Home of one of Dubai's best open beaches, Kite Beach (see picture), which still gets a small bit of swell (Dubai never had much of one), despite the mushrooming of man-made islands just offshore. Umm Suqeim 1 has been left relatively untouched from recent demolition and rebuilding more prevalent in neighbouring Jumeirah. Behind Al Wasl road the zone feels very much old Dubai, the more so as you get towards the beach which contains a number of old, single and double story 'villas', some of which look a little ramshackle on the outside, but are probably lovely within.
Umm Suqueim 1 is also home to DOSC, an institution of old Dubai, and home to a large number of relatively happy looking, older expats who make up its membership. While being a sailing club - and it is a sailing club where you can moor your boat and learn to sail - it is also used by its members as a refuge from new Dubai. Members are likely to be longer term expats - partly because there is now a membership waiting list - but mostly because DOSC is an old Dubai remnant refusing to change in look or feel as the rest of the city grows up around it.
As an area to live, it's largely residential and very quiet - even the small road that runs directly on the road never seems to get too busy, and that's despite a fairly sizable population of 12,000. There are few schools, just a couple of nurseries, so school traffic runs don't impact the area much. That said, there are many good schools in neighbouring areas - JPS, Raffles, Kings'... mostly in either Umm Suqeim 3 or Al Safa, a few minutes drive away.
Housing stock errs on the older side - but there are few shiny new buildings, some in compounds, mainly on or just off Al Wasl road.

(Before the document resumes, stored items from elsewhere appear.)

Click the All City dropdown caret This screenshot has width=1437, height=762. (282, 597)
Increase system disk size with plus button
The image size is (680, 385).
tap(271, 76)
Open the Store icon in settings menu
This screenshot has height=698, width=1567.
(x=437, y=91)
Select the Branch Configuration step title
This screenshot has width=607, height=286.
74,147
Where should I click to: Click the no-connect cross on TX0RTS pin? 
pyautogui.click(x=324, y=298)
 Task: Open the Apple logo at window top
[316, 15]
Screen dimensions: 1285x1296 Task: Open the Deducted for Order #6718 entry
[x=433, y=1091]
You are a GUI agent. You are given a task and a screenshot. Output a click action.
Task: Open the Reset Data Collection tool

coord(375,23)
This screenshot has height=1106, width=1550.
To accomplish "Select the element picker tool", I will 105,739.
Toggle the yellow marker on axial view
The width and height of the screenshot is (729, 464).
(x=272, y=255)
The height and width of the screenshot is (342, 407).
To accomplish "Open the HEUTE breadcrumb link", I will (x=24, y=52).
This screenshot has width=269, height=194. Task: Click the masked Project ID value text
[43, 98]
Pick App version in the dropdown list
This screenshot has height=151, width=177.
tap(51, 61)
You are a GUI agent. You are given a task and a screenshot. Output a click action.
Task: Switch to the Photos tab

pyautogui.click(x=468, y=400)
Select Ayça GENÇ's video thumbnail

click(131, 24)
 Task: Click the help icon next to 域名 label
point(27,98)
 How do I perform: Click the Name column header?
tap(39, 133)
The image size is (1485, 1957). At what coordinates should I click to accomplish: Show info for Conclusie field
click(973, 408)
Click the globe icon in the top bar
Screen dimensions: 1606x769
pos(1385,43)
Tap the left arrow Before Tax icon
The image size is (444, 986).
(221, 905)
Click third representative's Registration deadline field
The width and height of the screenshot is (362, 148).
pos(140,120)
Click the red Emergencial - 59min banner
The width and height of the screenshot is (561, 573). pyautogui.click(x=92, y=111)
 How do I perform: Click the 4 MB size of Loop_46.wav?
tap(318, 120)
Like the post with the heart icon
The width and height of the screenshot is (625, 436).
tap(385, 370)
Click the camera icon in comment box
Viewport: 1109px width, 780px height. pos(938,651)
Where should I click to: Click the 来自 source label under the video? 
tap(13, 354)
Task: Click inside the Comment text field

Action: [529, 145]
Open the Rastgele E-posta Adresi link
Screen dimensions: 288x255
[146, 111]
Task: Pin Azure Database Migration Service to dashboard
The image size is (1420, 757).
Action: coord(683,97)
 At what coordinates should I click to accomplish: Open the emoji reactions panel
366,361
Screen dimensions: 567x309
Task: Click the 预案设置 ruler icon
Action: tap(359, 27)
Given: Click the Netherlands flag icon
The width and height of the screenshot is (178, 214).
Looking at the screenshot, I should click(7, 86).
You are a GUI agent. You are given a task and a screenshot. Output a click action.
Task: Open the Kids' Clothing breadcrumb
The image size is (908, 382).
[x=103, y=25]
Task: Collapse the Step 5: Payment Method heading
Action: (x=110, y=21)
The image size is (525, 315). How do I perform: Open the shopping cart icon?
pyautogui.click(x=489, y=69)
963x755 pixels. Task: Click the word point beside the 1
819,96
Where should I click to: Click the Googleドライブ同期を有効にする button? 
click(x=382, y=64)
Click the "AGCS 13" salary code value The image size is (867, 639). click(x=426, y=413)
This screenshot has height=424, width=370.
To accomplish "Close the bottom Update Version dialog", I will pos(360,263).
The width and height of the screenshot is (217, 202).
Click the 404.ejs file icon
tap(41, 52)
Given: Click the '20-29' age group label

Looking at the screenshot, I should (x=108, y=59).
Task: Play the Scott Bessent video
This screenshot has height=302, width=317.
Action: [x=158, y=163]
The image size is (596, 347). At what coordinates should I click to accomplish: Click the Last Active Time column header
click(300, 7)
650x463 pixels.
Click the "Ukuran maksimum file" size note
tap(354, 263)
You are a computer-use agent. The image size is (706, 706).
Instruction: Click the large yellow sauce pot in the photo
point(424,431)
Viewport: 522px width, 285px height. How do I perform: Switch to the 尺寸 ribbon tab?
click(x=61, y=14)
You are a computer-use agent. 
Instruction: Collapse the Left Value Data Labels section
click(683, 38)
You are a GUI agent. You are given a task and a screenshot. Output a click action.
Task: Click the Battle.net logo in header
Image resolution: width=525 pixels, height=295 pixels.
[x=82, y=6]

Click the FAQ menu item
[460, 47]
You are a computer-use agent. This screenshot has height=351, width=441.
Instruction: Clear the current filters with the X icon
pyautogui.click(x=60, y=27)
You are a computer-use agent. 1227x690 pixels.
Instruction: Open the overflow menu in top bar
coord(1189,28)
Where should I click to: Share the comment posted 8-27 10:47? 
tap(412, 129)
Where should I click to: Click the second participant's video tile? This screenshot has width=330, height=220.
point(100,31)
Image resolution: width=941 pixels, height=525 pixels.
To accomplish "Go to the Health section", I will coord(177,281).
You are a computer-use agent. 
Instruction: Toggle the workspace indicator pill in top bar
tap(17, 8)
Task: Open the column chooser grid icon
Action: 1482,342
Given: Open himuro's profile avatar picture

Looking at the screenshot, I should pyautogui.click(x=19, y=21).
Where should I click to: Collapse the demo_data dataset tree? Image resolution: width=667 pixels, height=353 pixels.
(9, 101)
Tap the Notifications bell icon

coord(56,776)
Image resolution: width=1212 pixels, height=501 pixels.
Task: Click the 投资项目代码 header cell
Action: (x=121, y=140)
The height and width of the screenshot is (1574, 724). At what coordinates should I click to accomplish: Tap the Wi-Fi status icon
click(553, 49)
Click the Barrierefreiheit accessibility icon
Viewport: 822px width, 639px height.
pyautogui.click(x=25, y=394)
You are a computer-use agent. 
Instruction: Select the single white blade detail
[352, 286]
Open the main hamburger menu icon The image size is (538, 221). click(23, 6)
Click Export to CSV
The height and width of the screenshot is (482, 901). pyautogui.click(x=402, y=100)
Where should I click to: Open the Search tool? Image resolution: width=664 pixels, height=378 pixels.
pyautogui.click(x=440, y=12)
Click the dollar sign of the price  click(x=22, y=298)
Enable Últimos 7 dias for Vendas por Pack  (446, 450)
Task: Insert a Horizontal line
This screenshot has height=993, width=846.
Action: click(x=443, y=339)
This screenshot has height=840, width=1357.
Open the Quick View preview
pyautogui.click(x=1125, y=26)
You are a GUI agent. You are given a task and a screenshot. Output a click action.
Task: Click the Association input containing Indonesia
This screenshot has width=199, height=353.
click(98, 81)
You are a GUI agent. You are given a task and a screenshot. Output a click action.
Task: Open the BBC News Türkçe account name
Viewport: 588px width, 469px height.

Rents (you cannot buy) in the area are in the high range. You'll pay around 150,000-200,000 AED per year for a three bed villa, 250,000 plus plus for a 5 bedroom. There are very few apartments in the area. As a result, this is not an area for single people. Residents are predominantly older, well to do Western expatriates who have scoffed at the idea of buying freeholds in Dubai (there are many who have resisted the urge), richer Asian families and, probably the largest single nationality, Emiratis.